=== WHAT YOU HAVE TO DO ===
The lines to return are those below that contain the word "agent".

=== EXCERPTED DATA ===
※

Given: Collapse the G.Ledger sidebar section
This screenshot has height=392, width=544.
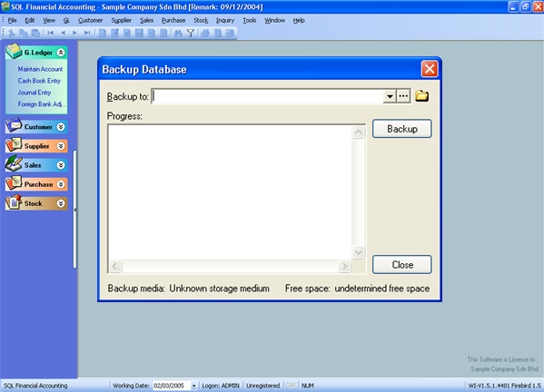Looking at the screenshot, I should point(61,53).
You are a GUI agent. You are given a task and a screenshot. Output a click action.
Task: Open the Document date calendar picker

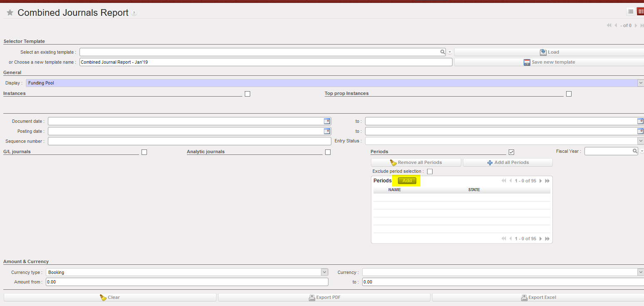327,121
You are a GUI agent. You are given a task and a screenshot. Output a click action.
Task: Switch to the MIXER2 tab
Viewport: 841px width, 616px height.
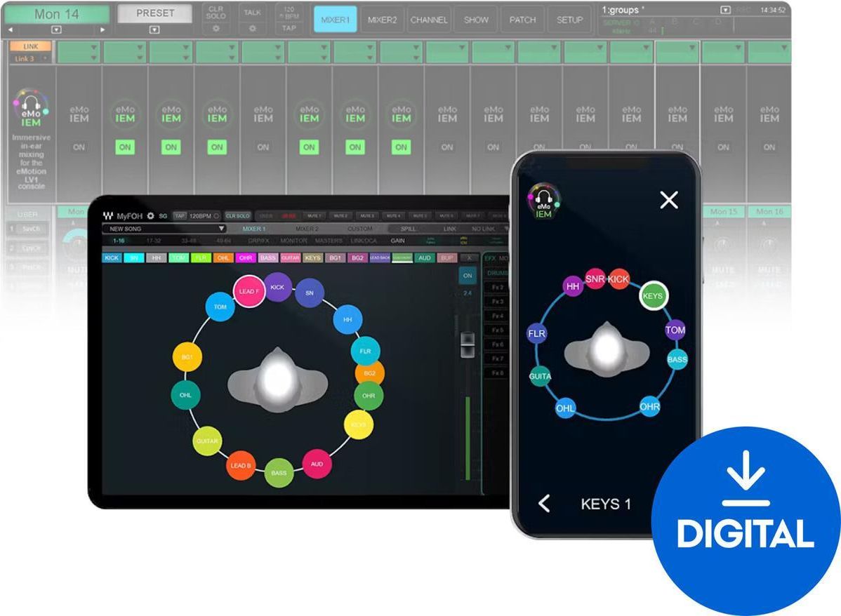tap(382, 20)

※

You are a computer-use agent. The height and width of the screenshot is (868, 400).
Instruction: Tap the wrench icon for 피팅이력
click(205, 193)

※

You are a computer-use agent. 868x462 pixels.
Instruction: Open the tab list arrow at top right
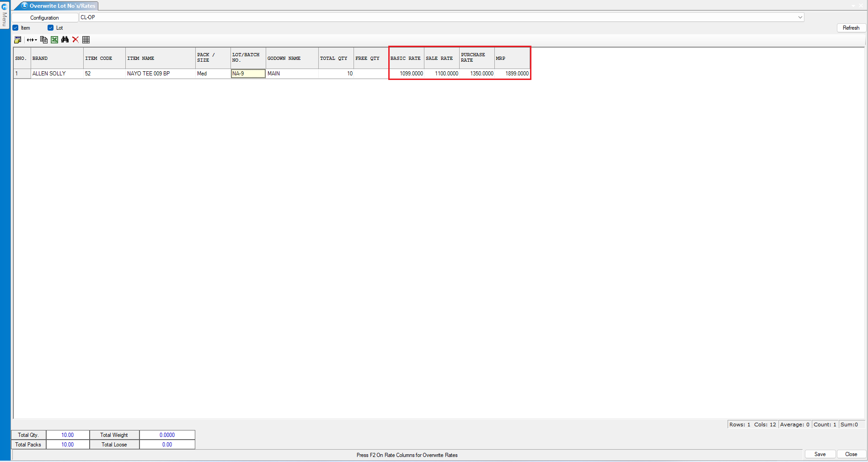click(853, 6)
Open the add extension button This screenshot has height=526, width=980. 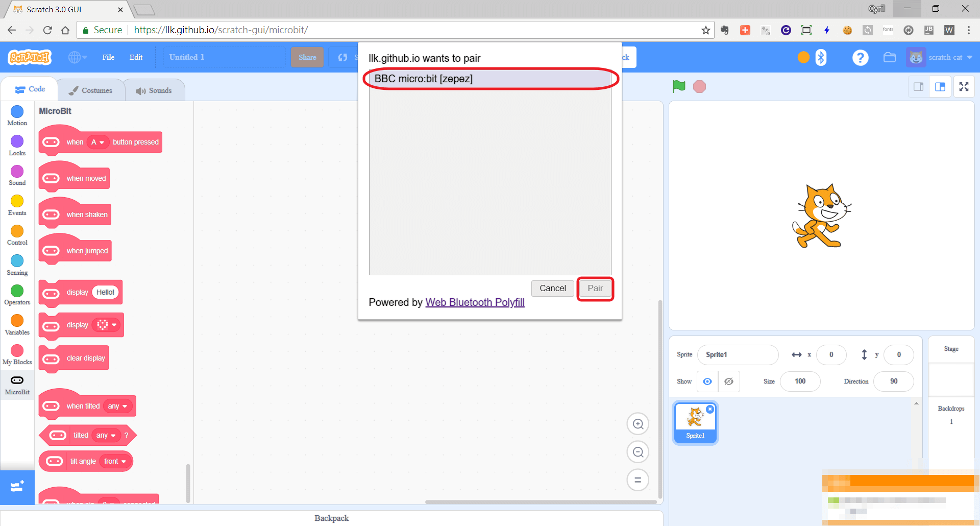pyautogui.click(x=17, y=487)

※

=== EXERCISE RESULT ===
You are a GUI agent. You are given a task and a screenshot. Output a click action.
You are a GUI agent. You are given a task and a screenshot. Output a click action.
You are a computer-use agent. The height and width of the screenshot is (868, 400).
You are a computer-use agent. 868x462 pixels.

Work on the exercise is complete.